Focus Ireland have had a presence in Waterford since 2000, and the city represents the largest hub for its services outside of Dublin, according to Fundraising Initiatives Manager, Rebecca Reynolds.
She stated: “We provide over 220 houses in Waterford city and county, we provide tenancy support and sustainment services, educational services, childcare facilities and one of the key differentiators to our service, among other homeless agencies, is that we provide a key worker to everybody that comes into our services, to work with that person or family, to help them through the difficulties that they’re experiencing and hopefully move them on from homelessness.”
This is Rebecca’s third Christmas working with Focus Ireland, and she relayed some disturbing statistics regarding the escalation of homelessness since Winter 2014. “Nationally, two years ago, the (Government-recorded) national figure was 3,500, last year it was 5,000 and this year it’s nearly 7,000,” she added, “and it’s a sad indictment of our society that that figure is going in the wrong direction. We’re working hard to help everyone who is in that situation, and the reality is that it’s more families and children now that are being affected by homelessness more than anybody else.”
And that contention is supported by the latest Oasis Housing Association Report (which we covered in last week’s edition) which revealed that in 2015, “almost 41 per cent of adult bed nights were taken up by homeless women. Over the year we were unable to accommodate 41 adult women and 60 children and other arrangements were made to place these with other agencies or with our sister services in Clonmel, Kilkenny or Wexford. Unfortunately, we were generally unable to oblige when these services made reciprocal requests.”
Sadly, the spectre of homelessness doesn’t stir the average punter like an alarmist front page piece about a territorial line (plotted by our past colonial rulers, lest we forget) and that’s a failing of individual citizens as much as it is an illustration of opportunistic, journalistic hyperbole.
However, to see so many Transition Year students from both Ard Scoil na Mara and Mount Sion actively engaged in last Friday’s Sleep Out, gives me cause for optimism about our future.
Rather than engaging in the ‘back in my day’ revisionism any of us closer to 40 are surely all guilty of waxing upon at one stage or another, it’s worth saluting the students who are engaging in active citizenship.

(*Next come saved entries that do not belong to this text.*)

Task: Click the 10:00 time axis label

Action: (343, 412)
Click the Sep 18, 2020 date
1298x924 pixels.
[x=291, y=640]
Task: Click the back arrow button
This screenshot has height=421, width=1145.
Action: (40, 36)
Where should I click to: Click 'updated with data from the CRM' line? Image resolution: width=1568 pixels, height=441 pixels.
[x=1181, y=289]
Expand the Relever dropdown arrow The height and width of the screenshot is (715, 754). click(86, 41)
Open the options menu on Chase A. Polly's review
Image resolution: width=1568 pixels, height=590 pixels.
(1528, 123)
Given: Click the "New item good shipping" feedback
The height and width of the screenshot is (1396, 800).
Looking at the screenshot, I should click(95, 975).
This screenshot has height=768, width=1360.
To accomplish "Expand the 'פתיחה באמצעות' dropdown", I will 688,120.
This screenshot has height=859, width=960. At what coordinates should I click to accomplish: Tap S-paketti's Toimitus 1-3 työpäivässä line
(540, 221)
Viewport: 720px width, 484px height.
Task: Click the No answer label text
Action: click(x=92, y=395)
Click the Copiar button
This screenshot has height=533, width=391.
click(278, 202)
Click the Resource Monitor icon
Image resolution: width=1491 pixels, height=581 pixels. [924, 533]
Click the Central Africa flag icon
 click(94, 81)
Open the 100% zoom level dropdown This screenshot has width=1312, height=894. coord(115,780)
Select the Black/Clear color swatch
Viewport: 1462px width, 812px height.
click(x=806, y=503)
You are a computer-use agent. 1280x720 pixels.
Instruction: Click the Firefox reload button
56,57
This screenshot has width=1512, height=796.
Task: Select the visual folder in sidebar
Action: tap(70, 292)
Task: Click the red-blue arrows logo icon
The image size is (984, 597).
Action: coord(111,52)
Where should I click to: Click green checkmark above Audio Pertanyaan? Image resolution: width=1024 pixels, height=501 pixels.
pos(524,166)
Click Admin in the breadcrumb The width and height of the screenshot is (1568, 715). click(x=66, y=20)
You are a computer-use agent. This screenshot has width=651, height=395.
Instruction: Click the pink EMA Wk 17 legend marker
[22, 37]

And it’s always worth applauding teachers like Mount Sion’s Bill Doherty for nurturing such a civic perspective in our youth.
Because if the goal of any generation entails creating a better one than the one that they grew up in, then we’re going to need their ingenuity, wit and intelligence to ensure homelessness, and fundraising sleep-outs, are consigned to history.
Forget New Politics. Think New Citizenship instead. Do your bit. That, to me, is the only patriotism worth extolling.